One frustration Alex aired with the PSA’s rollout was its emphasis on the video, rather than the website. “No one thought this was going to end racism,” a source said. What got lost in the laughter was the project’s other goal: to put money toward social justice causes. Their website suggests donations to NAACP, the police-reform outfit Campaign Zero, grassroots groups like Reclaim the Block, and the families of George Floyd, Breonna Taylor, and Ahmaud Arbery.
But neither the video nor its participants discussed donations. The campaign had recruited stars to leverage their platforms, while neglecting the most material part. (The question of how celebrities should respond to crisis is worth asking. One answer may be simpler than some think: “On June 1st, Drake was challenged by his fellow Toronto artist Mustafah the Poet to match a four-hundred-dollar donation to a Black bail-fund network,” Coley wrote, after the PSA. “The rapper reportedly replied, ‘Say less, brother,’ and posted a donation receipt for a hundred thousand dollars.”)

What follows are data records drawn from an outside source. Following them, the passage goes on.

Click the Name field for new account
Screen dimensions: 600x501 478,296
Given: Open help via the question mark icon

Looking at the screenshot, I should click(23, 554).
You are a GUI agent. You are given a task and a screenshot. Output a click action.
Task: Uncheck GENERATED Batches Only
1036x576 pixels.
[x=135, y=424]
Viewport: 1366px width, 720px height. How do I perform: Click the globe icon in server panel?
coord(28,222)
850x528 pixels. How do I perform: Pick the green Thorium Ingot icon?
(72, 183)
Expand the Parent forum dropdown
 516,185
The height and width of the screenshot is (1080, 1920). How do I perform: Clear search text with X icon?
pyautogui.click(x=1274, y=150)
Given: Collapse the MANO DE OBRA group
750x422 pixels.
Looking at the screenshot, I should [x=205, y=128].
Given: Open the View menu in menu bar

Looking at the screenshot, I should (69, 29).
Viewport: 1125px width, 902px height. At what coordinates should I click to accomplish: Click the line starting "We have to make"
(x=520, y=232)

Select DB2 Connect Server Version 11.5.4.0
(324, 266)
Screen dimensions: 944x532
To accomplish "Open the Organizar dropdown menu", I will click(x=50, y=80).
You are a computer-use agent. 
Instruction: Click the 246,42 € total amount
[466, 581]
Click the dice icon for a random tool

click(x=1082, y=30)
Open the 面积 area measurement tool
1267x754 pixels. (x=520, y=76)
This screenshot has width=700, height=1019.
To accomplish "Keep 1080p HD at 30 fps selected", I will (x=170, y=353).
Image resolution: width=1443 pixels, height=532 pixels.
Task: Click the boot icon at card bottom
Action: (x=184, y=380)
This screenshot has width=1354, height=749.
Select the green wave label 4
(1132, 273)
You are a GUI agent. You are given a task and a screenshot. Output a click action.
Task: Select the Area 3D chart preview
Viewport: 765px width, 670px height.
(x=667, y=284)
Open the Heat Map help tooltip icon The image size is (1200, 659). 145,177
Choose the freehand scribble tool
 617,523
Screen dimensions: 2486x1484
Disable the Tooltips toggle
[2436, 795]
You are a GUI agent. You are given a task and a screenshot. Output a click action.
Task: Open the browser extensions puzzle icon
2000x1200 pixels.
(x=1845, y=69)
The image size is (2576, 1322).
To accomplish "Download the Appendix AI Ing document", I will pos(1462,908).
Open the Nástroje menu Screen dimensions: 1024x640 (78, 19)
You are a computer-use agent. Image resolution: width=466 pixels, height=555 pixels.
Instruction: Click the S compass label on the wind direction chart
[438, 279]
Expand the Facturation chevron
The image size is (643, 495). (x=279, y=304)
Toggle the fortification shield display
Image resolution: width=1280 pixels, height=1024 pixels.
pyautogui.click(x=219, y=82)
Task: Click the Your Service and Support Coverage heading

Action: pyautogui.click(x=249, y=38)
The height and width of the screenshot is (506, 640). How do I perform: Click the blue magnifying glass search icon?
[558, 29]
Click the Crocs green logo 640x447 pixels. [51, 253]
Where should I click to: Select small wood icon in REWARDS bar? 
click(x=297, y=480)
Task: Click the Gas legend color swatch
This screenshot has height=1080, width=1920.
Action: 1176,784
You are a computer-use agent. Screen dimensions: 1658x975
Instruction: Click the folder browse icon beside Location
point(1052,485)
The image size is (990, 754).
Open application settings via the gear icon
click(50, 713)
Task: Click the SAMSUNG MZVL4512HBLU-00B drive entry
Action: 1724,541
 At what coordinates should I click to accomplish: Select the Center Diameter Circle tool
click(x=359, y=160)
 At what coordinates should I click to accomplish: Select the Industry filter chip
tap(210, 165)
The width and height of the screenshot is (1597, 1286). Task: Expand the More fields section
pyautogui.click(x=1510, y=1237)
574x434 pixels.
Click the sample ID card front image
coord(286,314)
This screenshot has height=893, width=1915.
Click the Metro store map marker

June’s civil unrest united the largest coalition of protesters in American history, but it also exposed the fissures within it: between reformists and abolitionists, liberals and leftists, symbolic change and direct action. “Black poor and working-class people experience capitalism and white supremacy as intertwined,” historian Barbara Ransby recently wrote in The Nation. “Police violence, targeted mass incarceration, and social and economic abandonment are linked.”
The campaign’s perceived failure to push beyond celebrity guilt, to engage with the political forces which render such symbols impotent, left viewers hazy on what, exactly, it was taking responsibility for.